Splitting Assets in Divorce
Under the Family Law Act, assets acquired during the marriage are usually shared equally. The matrimonial home holds unique importance. Both spouses must share its full value, regardless of ownership prior to marriage.
In Ontario, it’s essential to differentiate between married and common-law partners. Married couples have automatic rights to share assets, while common-law partners do not.
Family Property and Assets
In Ontario, the division of family property during a divorce involves key rules and exceptions that dictate how assets are shared. Special treatment is given to the matrimonial home, while some assets like inheritances could be excluded from sharing.
Defining Family Property
Family property includes any assets gained by either partner during the marriage. This encompasses money, real estate, and other valuables acquired jointly or individually. Subtracted from this is any debts owed by a partner.
Both partners must declare all their possessions, and debts, at the start and end of the marriage during the financial disclosure of the divorce process. Once all of the values are calculated a spouse’s Net Family Property (NFP) is ascertained. It’s easy to think of an NFP as the “net worth” of a spouse. From there, you compare one spouse’s NFP with the other’s NFP, and the person with the higher NFP has to pay the other an amount to achieve equal NFPs, hence the phrase “equalization”.
The Matrimonial Home
The matrimonial home is given special treatment. At law there are two “parts” of the matrimonial home. The first is the value of the home. The second is the right to continue to reside in the home.
When it comes to value, the full date of separation value for the matrimonial home is included in a person’s net family property calculation. What stands out about the matrimonial home, as compared with every other asset, is that even if one of the spouse’s owned the matrimonial home on the date of marriage, they do not get credit for the value of the home on the date of marriage.
With respect to possession, the Family Law Act is very clear that, if or until the spouses agree, or a court orders it, BOTH spouses have the right to continue to reside in the house. This is different than in some other places.
Excluded Property and Inheritances
Certain properties are not shared between partners. Important exclusions include:
- Inheritances
- Gifts
- Personal injury settlements
These remain with the original owner unless mixed with family assets (e.g., depositing inheritance money into a joint account). This protection encourages individuals to keep them separate for clarity.
Equalization of Net Family Property
In Ontario, equalization of net family property is a fundamental part of divorce proceedings. This process ensures that both spouses receive a fair share of the wealth accumulated during the marriage.
Calculating Net Family Property
The calculation of Net Family Property (NFP) starts with determining each spouse’s financial position at the end of the marriage. Assets and liabilities are assessed from the valuation date, typically the date of separation.
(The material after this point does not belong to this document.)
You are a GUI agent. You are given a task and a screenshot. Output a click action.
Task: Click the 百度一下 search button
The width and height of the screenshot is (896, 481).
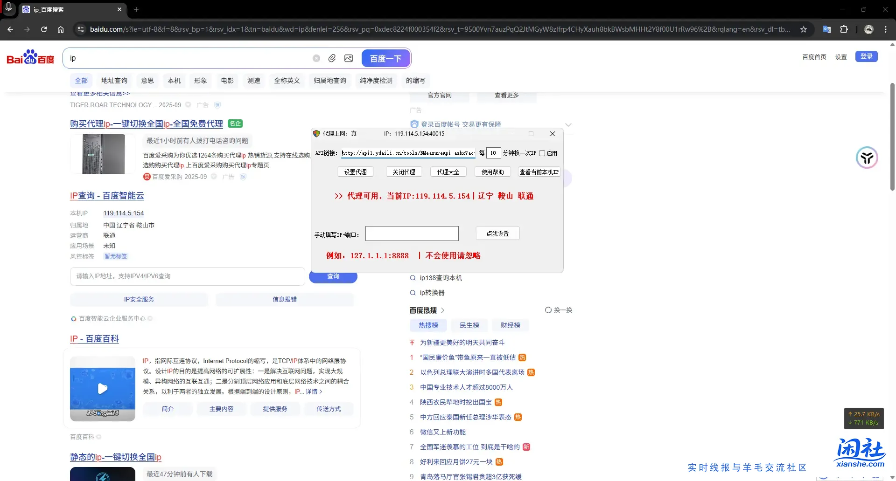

To calculate NFP, subtract liabilities from the total value of assets. Then, deduct the value of property that each spouse owned on the date of marriage. This shows how much wealth was accumulated during the marriage. The goal is to ensure both parties understand what needs to be shared, except for some exclusions.
The Equalization Payment Process
Once NFP is determined for both spouses, the next step is the equalization payment process. This requires that the spouse with the higher net family property make a payment to the other to evenly distribute marital property. The payment is half the difference between their NFPs.
This method ensures fairness and can involve various forms of assets, including real estate, savings, and investments. It’s guided by the Family Law Act, which sets the rules and criteria for these payments. Proper legal advice is always recommended to navigate this complex process.
Pensions and RRSPs
Pensions and Registered Retirement Savings Plans (RRSPs) commonly represent significant financial assets in many marriages. In Ontario, the value accumulated in RRSPs during the marriage is shared equally between spouses through the equalization process. Accurate assessments of growth and potential tax implications are vital.
There are two types of pensions in Ontario, a defined contribution pension and a defined benefit pension.
A defined contribution pension is somewhat easy to value, as the calculation reflects the contributions by the employee, the employer, and the market factors that change the value of the pension.
A defined benefit pension is much harder to value. A defined benefit pension guarantees an employee a certain payout upon retirement after taking into account years of service, remuneration levels, and other factors. It is therefore NOT as simple as looking at how much an employee and employer added to the pension. Valuations of this nature require significant analysis which is done by an actuary.
Frequently Asked Questions
What are the time limits for division of property in a divorce in Ontario?
In Ontario, an equalization claim for property division must be made before the expiration of the following time periods:
- Six years from the date of separation;
- Two years from the date of divorce; or
- Six months after a spouse’s death.
How is property acquired after separation but before divorce treated in Ontario?
Property acquired after separation is generally not subject to division. However, any increase in the value of jointly owned assets will still be shared equally.
Are assets always divided equally between spouses in an Ontario divorce?
Assets are generally shared equally. However, there are exceptions. These are based on special circumstances, such as significant debt or misconduct by one spouse. However it is extremely rare for a court to order sharing of assets other than 50-50.